You should look at Filtrex, it runs ecto queries from a map of filters.
I used it in one of my project. You could also look at Forage, Mandarin + Forage - An admin tool for phoenix, it seems to be more powerful, there is no documentation but you could ask some help to the author. He answered quickly to my questions.


thank you for the hint, I had an extremely quick look (at Filtrex) … is it so that these filters only have intersect? and not union - exclusion? I’ll check with more time tomorrow or so. anyway looks like an interesting point, thank you.

Yes, shift-reduce errors can be quite difficult to find and fix. From the very start I sort of dived in at the deep end by implementing leex :wink:, and yecc is actually a very old erlang tool.

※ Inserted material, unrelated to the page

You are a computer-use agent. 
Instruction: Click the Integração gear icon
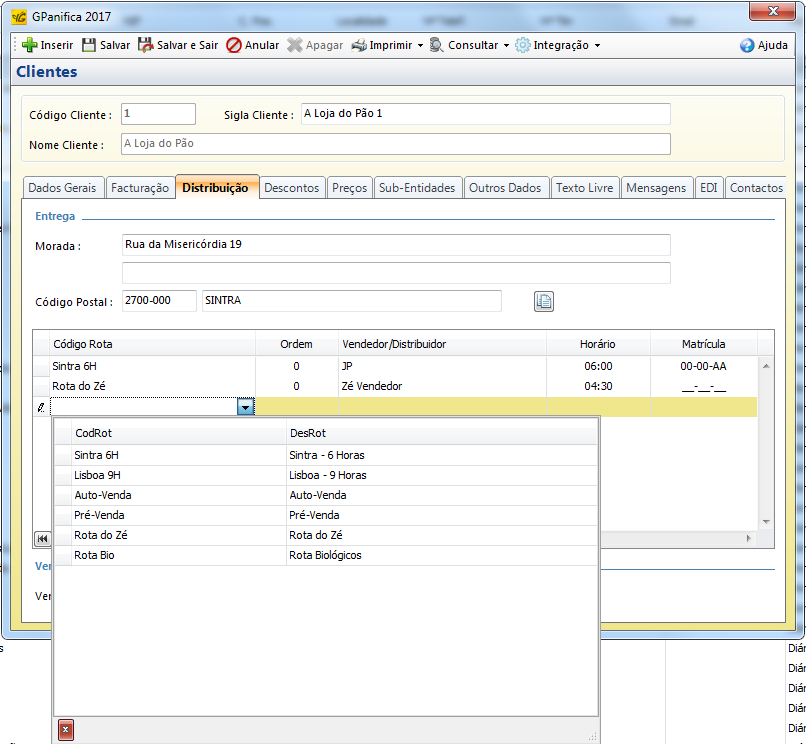(523, 45)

but I’m wondering … should I be scared of the quoted format. I’m not sure why I should not just produce it from my parser and put it into a macro?

iex(162)> quote do
...(162)> from c in City, where: ( == "Sweden") or
...(162)>                        ( == "USA" and == "New York")
...(162)> end
{:from, [context: Elixir, import: Ecto.Query],
 [{:in, [context: Elixir, import: Kernel],
   [{:c, [], Elixir}, {:__aliases__, [alias: false], [:City]}]},
  [where: {:or, [context: Elixir, import: Kernel],
           [{:==, [context: Elixir, import: Kernel],
             [{{:., [], [{:c, [], Elixir}, :country]}, [], []}, "Sweden"]},
            {:and, [context: Elixir, import: Kernel],
             [{:==, [context: Elixir, import: Kernel],
               [{{:., [], [{:c, [], Elixir}, :country]}, [], []}, "USA"]},
              {:==, [context: Elixir, import: Kernel],
               [{{:., [], [{:c, [], Elixir}, :name]}, [], []}, "New York"]}
iex(164)> "city where country='Sweden' or (country='USA' and name='New York')" |>
...(164)> to_charlist() |> :lexer.string() |>                           
...(164)> (fn {_, x, _} -> x end).() |> :parser.parse() |>              
...(164)> (fn {_, x} -> x end).()
{:where, {:domain, 'city'}, 
  {{:operator, :cmp_eq}, ['country'], 'Sweden'},
   {{:operator, :cmp_eq}, ['country'], 'USA'},
   {{:operator, :cmp_eq}, ['name'], 'New York'}}}}

Currently forage only supports intersection, not union. It’s easy to add support for unions, though.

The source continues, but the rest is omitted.